Reggio, Imbalzano: “con la nuova scuola di cultura politica si colma un grave gap politico-culturale”

Imbalzano: “la nascita a Reggio della prima vera Scuola di Cultura Politica del Paese rappresenta non soltanto una forte e positiva novità in un territorio che continua a registrare un drammatico deficit delle competenze e culturale di gran parte del ceto politico”

candeloro imbalzano“La nascita a Reggio Calabria della prima vera Scuola di Cultura Politica del Paese rappresenta non soltanto una forte e positiva novità in un territorio, quello reggino e calabrese, che continua a registrare un drammatico deficit delle competenze  e culturale di gran parte del ceto politico oggi impegnato nelle Istituzioni e nei Partiti”. È quanto afferma Candeloro Imbalzano Vice Coordinatore Provinciale dell’Area Popolare – NCD. “Il  virtuoso connubio instaurato tra l’ISESP” (Istituto Superiore Europeo di Studi Politici), positivamente  sperimentato da decenni di qualificata attività post-universitaria promossa dal Prof. Raffaele Cananzi, e l’Università Mediterranea, rappresenta il vero valore aggiunto di un percorso che ha tutte le carte in regola per avvicinare alla politica una futura, nuova classe dirigente, intellettualmente dotata e capace di percepire la genesi dei fenomeni storici che hanno caratterizzato un’ arte così affascinante ma così importante per la crescite della società nel corso del tempo”, continua Candeloro Imbalzano. “Robusto e ben articolato ci appare il primo corso, ipotizzato in tre moduli, indirizzato da una parte a ad approfondire attraverso un percorso storico-filosofico la realtà attuale, dall’altra ad analizzare progressivamente le conoscenze giuridiche ed economiche delle Istituzioni in genere, con particolare riferimento all’Europa. Di particolare interesse il terzo modulo,  incentrato sugli strumenti indispensabili per meglio operare all’interno degli Enti locali, quanto mai necessario per compensare l’attuale, diffuso deficit di tanti amministratori, che ancorché volenterosi, sono spesso privi delle necessarie  competenze,  per potersi spendere meglio  al servizio delle rispettive realtà”, aggiunge Candeloro Imbalzano. “Un particolare riconoscimento va rivolto al Sen.
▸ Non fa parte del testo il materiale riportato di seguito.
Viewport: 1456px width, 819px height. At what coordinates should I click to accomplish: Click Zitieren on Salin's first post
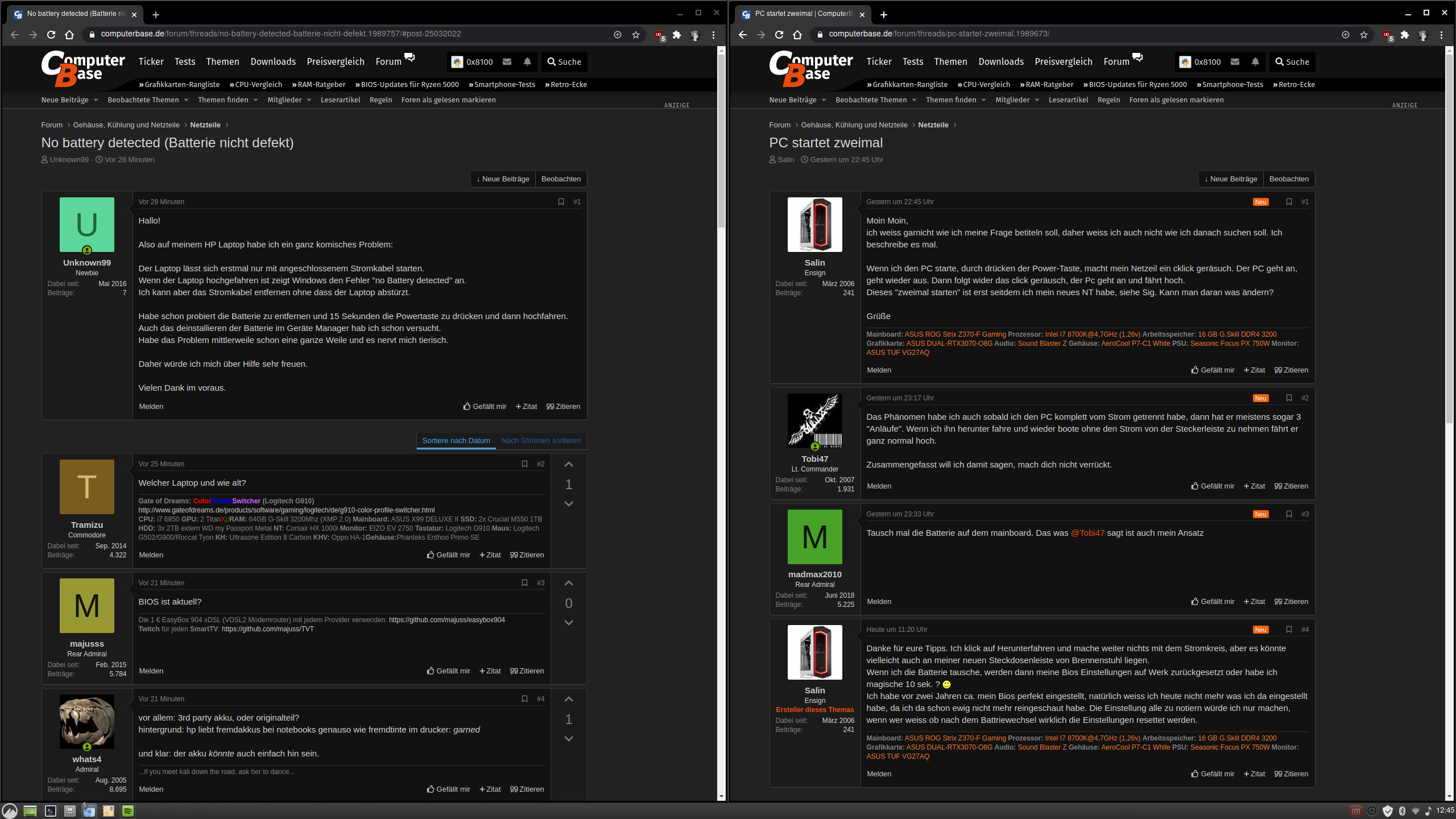(x=1291, y=370)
Nico D’Ascola, che sia da qualificato docente universitario che da  prestigioso parlamentare, ha creduto fortemente nell’iniziativa, spendendosi in prima persona, quale  Direttore della Scuola, per promuovere e sostenere direttamente  questa importante iniziativa che siamo convinti –  contiene tutte le premesse per contribuire alla   crescita politico-culturale,  non solo del  territorio regionale”, conclude Candeloro Imbalzano.